Alongside the model, Meta also released tools to measure performance. One is SAM Audio-Bench, described as the first in-the-wild audio separation benchmark. Unlike older datasets that rely on synthetic mixes, this benchmark uses real audio and video with text, visual, and time-based prompts.
Another is SAM Audio Judge, an automatic judge model designed to assess audio quality without needing reference tracks. Meta says this approach mirrors how humans actually judge sound, instead of relying only on technical comparisons .
As someone who once spent an entire evening adjusting audio levels for a short interview clip, the idea of reference-free judging feels oddly relatable. You usually know when something sounds off, even if you cannot explain why.
Meta says SAM Audio could shape tools across music, podcasting, television, film, and accessibility. The company also confirmed partnerships with Starkey, a hearing aid manufacturer, and 2gether-International, a startup accelerator for disabled founders, to explore accessibility use cases .

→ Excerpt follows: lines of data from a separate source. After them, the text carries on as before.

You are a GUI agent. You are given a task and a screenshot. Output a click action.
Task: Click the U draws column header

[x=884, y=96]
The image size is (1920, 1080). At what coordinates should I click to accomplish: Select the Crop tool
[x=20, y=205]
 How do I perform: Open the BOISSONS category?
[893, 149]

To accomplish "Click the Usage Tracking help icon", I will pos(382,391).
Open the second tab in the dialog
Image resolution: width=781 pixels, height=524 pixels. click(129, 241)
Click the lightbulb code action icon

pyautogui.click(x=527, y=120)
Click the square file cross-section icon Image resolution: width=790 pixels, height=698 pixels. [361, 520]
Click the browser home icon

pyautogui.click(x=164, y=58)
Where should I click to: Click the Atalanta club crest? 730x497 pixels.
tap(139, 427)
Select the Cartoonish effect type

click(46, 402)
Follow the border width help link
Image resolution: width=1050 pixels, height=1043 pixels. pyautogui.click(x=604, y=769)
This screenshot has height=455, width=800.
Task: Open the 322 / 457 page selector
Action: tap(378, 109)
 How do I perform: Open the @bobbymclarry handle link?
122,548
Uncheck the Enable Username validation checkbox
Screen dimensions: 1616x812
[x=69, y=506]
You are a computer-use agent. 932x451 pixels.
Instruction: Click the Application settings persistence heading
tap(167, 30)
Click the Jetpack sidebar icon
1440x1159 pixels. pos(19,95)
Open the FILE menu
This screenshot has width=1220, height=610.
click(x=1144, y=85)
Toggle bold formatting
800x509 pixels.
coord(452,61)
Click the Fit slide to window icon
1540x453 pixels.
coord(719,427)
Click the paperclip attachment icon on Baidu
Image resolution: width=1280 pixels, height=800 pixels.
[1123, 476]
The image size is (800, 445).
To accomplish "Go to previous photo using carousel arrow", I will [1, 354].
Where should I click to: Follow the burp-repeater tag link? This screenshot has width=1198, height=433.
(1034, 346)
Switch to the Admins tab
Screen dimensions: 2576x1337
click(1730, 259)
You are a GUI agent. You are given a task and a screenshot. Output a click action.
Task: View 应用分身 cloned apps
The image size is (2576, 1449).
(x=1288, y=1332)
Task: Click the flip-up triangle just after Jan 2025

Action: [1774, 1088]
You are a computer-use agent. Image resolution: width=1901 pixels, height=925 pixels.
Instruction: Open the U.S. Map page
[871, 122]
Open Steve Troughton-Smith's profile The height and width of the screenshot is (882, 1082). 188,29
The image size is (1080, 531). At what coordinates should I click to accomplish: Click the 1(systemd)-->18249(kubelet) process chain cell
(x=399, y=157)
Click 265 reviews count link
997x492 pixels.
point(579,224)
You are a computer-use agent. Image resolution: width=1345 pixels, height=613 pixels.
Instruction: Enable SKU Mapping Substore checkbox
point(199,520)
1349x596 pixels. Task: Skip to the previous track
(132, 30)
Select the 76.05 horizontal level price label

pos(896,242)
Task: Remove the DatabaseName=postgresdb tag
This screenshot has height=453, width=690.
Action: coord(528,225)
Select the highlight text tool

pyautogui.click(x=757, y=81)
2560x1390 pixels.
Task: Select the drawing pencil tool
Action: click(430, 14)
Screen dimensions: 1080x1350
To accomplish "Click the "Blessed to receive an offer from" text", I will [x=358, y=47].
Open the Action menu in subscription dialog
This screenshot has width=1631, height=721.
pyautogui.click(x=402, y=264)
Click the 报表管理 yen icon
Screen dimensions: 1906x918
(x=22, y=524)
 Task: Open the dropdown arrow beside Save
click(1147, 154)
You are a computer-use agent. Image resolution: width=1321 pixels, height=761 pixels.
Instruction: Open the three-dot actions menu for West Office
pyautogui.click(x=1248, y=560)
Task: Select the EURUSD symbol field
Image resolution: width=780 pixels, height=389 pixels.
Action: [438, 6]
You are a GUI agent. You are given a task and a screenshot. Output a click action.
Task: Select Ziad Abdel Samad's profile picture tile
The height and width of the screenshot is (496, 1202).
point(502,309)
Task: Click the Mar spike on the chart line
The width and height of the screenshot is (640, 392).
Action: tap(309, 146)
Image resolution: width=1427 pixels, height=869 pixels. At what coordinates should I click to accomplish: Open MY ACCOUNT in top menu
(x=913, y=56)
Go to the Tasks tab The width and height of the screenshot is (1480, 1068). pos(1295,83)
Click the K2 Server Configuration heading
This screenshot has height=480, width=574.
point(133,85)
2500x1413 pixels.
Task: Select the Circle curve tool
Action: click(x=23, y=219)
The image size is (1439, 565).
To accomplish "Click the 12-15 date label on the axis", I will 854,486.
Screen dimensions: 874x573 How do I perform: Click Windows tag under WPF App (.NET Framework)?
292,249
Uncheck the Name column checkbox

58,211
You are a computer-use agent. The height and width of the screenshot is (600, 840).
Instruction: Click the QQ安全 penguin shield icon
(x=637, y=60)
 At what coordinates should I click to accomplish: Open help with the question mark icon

The model runs faster than real time and supports large parameter sizes, though Meta admits there are limits. Audio cannot be used as a prompt yet, and separating very similar sounds, like one singer in a choir, remains difficult.
SAM Audio is available starting today through the Segment Anything Playground, where users can upload their own audio or video to try it out. Meta has also made the model available for download.